B. Plaintiff Fails to State a Claim Under 42 U.S.C. § 1983

Defendant argues that plaintiff's complaint fails to state a claim upon which relief can be granted under 42 U.S.C. § 1983. Plaintiff concedes in her opposition memorandum that this argument has merit, and she does not oppose dismissal of this claim.

"In this Circuit, specific consideration of these alternate remedies [under 42 U.S.C. § 1981 and/or 42 U.S.C. § 1983] for employment discrimination is necessary only if their violation can be made out on grounds different from those available under Title VII. Because [plaintiff] has not asserted any such distinction here, we give specific consideration only to her Title VII claim." Parker v. Mississippi State Dep't of Pub. Welfare, 811 F.2d 925, 927 n. 3 (5th Cir. 1987) (citations omitted); see also Tanik v. Southern Methodist Univ., 116 F.3d 775 (5th Cir. 1997) (elements of Section 1983 and Title VII claims for employment discrimination are "identical").

It is well settled in the Fifth Circuit that the provisions of Title VII applicable to claims of discrimination in federal employment are the exclusive remedy for such claims. Jackson v. Widnall, 99 F.3d 710, 716 (5th Cir. 1996); Hampton v. Internal Revenue Serv., 913 F.2d 180, 183 (5th Cir. 1990).

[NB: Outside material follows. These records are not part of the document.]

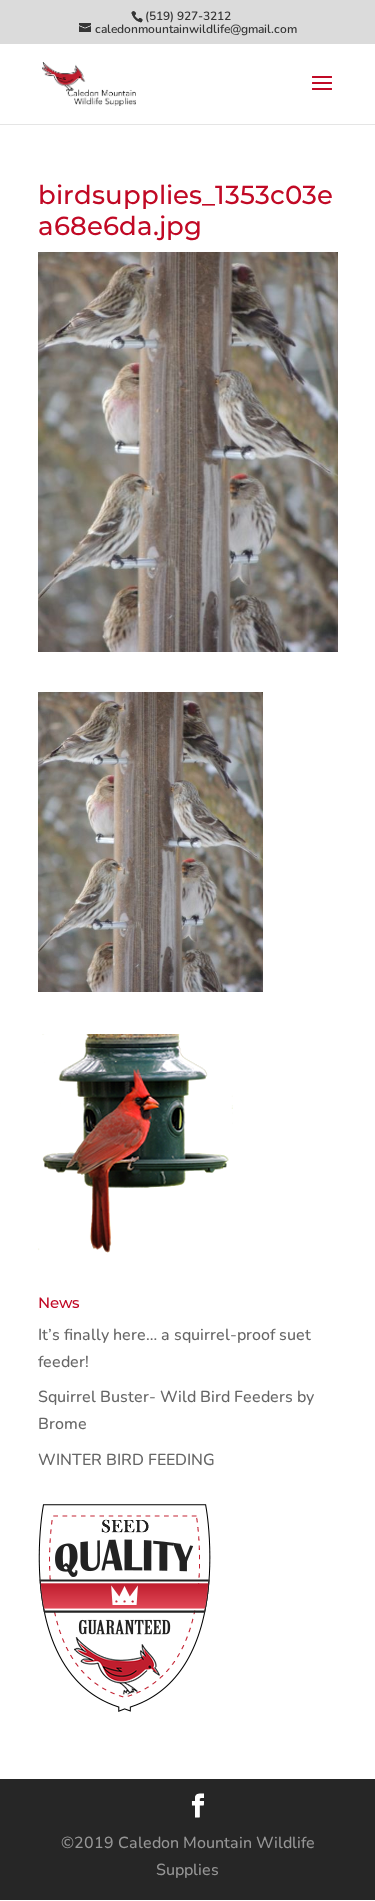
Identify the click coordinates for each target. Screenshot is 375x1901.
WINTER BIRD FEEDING (126, 1460)
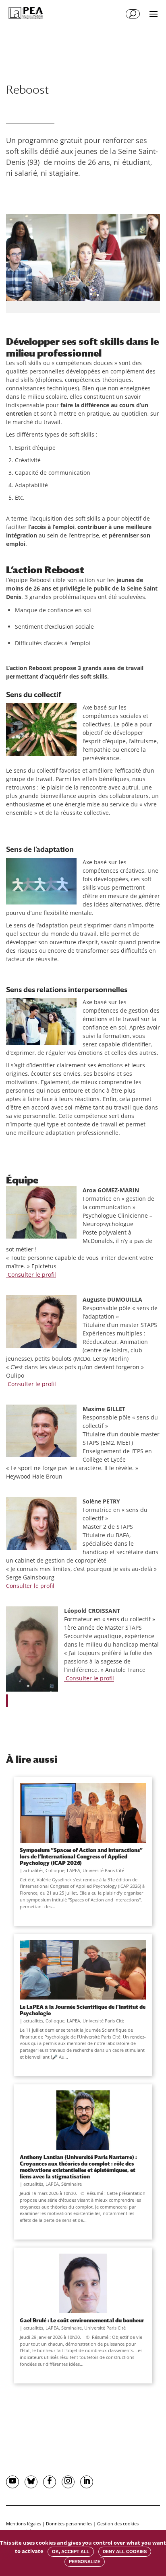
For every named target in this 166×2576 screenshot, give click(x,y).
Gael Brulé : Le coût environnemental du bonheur (82, 2320)
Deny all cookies (125, 2551)
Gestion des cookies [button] (118, 2524)
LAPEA (73, 1870)
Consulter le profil (31, 1274)
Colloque (55, 1870)
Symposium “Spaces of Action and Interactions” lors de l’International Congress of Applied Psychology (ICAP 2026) (81, 1856)
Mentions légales (23, 2524)
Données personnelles (69, 2524)
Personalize (84, 2561)
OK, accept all (70, 2551)
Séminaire (71, 2184)
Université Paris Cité (103, 1870)
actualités (33, 1870)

In other words, Title VII effectively preempts any Section 1983 claims for employment discrimination by a federal employee when the facts supporting the claim of violation of Section 1983 are the same as those asserted in support of the Title VII claims.

Broadway has relied on the same facts in asserting her claims under both Title VII and Section 1983. Further, she has admitted that she is limited to seeking relief under Title VII. Accordingly, her claim under Section 1983 is dismissed with prejudice.

C. Plaintiff States a Race Discrimination Claim Under Title VII

Defendant argues that plaintiff's complaint fails to state a claim upon which relief can be granted under Title VII. To allege a prima facie case of race discrimination, plaintiff must show that (1) she was a member of a protected class; (2) she was qualified for the position; (3) she was not hired, was dismissed or suffered other adverse employment action and (4) she was replaced by an individual of a different race, or that her employer treated similarly situated individuals of a different race more favorably than it treated her. McDonnell Douglas Corp. v. Green, 411 U.S. 792, 802 (1973); Urbano v. Continental Airlines, Inc., 138 F.3d 204, 206 (5th Cir. 1998); Ward v. Bechtel Corp., 102 F.3d 199, 202 (5th Cir. 1997); Hankins v. Temple Univ., 829 F.2d 437, 440 (3d Cir. 1987); Smith v. Wal-Mart Stores (No. 471), 891 F.2d 1177, 1179 (5th Cir. 1990).

Although plaintiff's complaint does not state clearly that she is alleging a claim of race discrimination, her invocation of Title VII and her allegation that she is black appear to attempt to state such a claim. Record Doc. No. 1, Complaint.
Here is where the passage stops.